Everything else either in the news or in the extensive comments and lifestyle sections of the weekend papers seemed trivial by comparison.

As I’ve mentioned before, I rarely discuss comics...

Yes, I know I said everything seemed trivial by comparison to the state of the Middle East, and it does, but that never stopped me expressing a thought before, did it?

I rarely talk about comics because that’s the husband’s territory and because, frankly, I don’t read a very great number of them. In fact, the last time I blogged about comics my thoughts appeared on the very day that CLiNT folded, and it was its founder that I was talking about. There’s nothing like a coincidence to stop me in my tracks and that was one hell of a coincidence!

Anyway, as far as comic books are concerned, I like them to be on the European side rather than the American, and I like them to break new ground, push the envelope, trouble me a little.

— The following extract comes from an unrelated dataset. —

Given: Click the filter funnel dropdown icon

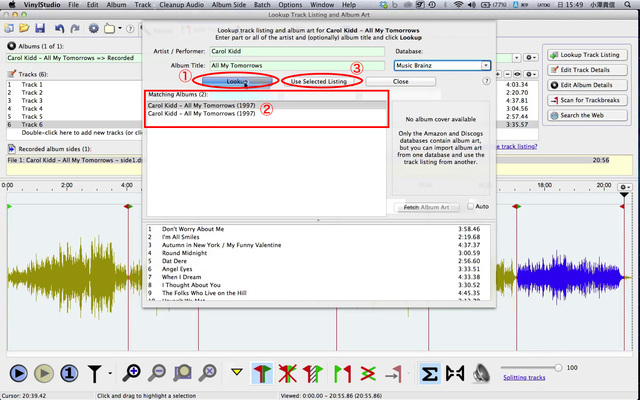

Alan Moore, beautifully drawn by Frank Quitely
and photographed by C B Cebulski
It might not surprise you, then, to know that I have been a bit of a fan of Alan Moore in my time, and, as far as I’m concerned, you should be too.

Late on Friday night, while the husband and I were winding down for the weekend, he sent me a link to an interview that Alan Moore gave answering a number of questions that have been floating around for some time, and that were compiled and presented to the writer by Pádraig Ó Méalóid. I spent the next while reading the interview. It’s a long piece offering a unique view and even a number of opinions not directly asked for, but, I thought, genuinely interesting non-the-less. 

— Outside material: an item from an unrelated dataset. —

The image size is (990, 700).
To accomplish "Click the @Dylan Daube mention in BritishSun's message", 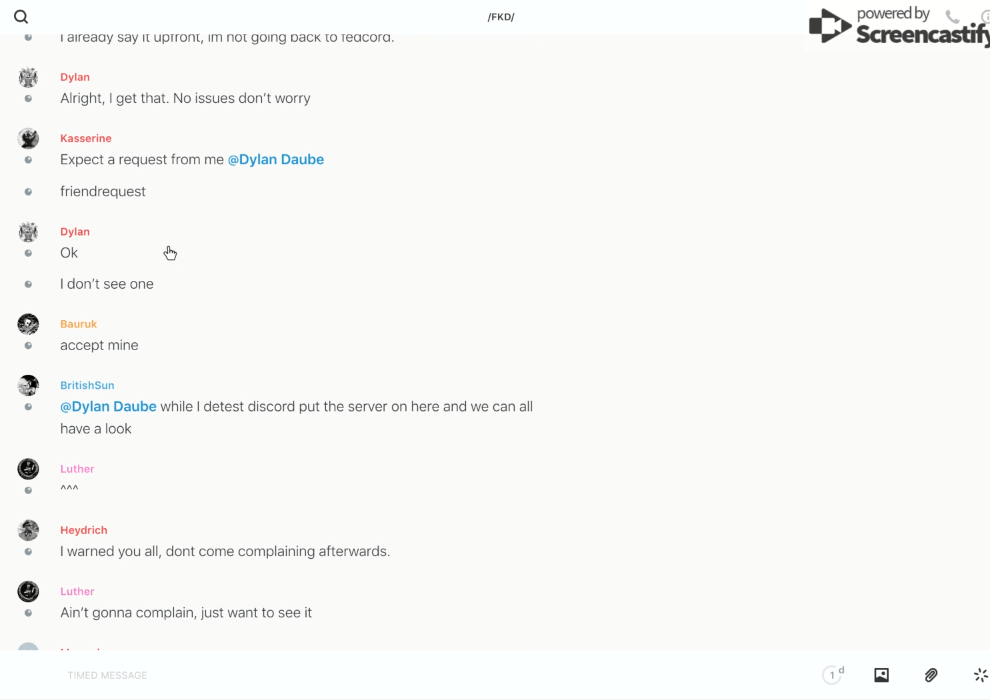I will point(108,406).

I’m going to say little else except that if you are interested in Alan Moore, in comic books or even in writing generally then you might enjoy reading this interview, which, if Moore is to be believed, might be among the last of its type from him.

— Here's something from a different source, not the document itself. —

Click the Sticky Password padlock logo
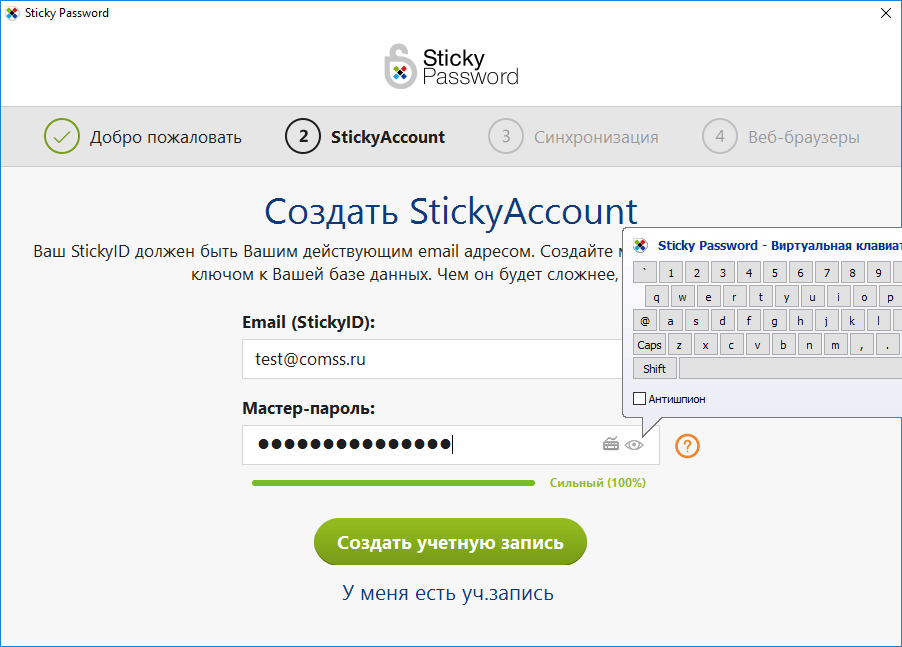 coord(400,67)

The little else I am going to say is that this piece gives us all a unique insight into a writer’s mind. I live and sometimes work with a writer, and, from time to time, I also write myself. Writers are a strange breed, often solitary, at their best clever and thoughtful, but also often opinionated and alienating. Their opinions are uniquely their own and born of strange minds clamped to even stranger and often wild imaginations.

For me, Moore’s most interesting comments are on the work and his approach to it. I was less moved by the section relating to Grant Morrison and Moore’s opinion of the man, but this too exposes something of the character of the writer... any writer, I think, under certain circumstances, in a competitive environment.

Grant Morrison rebuts Alan Moore over here, just in case you’re interested. 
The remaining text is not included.